January 13, 2011: 11:37 AM ET

Sometimes you just have to cut your losses.

So it is with Citi analyst Keith Horowitz. He removed Bank of America (BAC) from his Top Picks Live list Thursday, noting that a 37% rally in the stock over the past six weeks brings it near $15 -- just $3 short of his target price.

BofA pick falls flat

Horowitz still rates the stock buy, saying it's the best value among banks, but he stripped its top-pick status because it could be hit by "ongoing noise from mortgage repurchase issues and our view that EPS estimates for 2011 are too high."

Of course, the same might have been said of Horowitz's expectations for BofA stock. He has rated the stock buy since October 2008, when it traded in the mid-20s in the wake of its meltdown-eve purchase of Merrill Lynch.

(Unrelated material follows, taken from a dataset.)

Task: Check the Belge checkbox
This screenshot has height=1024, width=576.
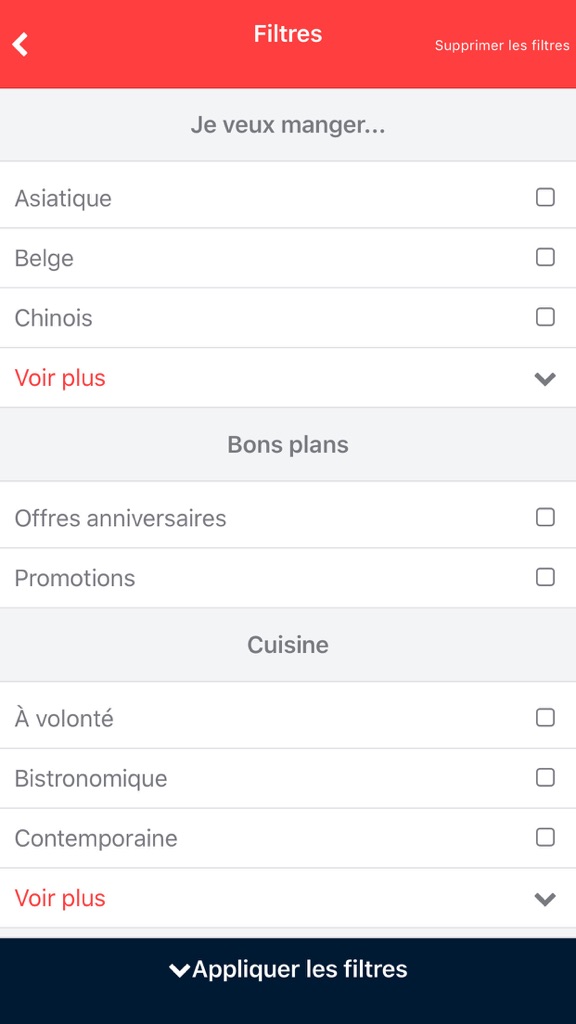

He bravely maintained that rating through the depths of 2009, as the stock declined as low as $3 amid fears the bank would be taken over by the government – a concern he dealt with by tabbing BofA for four months with a "buy-speculative" rating.

Since then, he has consistently rated the stock a high-risk buy -- though he has changed his price target eight times, ranging between the current $18 and $26. The stock briefly rose above $18 this spring but hasn't approached $26 since the financial meltdown.

If that's not exactly inspiring, consider BofA's brief, unhappy life on the top picks list. Horowitz put it there in October 2009 after the stock tumbled on concern the bank would have to sell more stock to repay government bailout loans.

"Fear of a capital raise only adds to the uncertainty hitting the stock, which creates a very attractive entry point," he wrote then.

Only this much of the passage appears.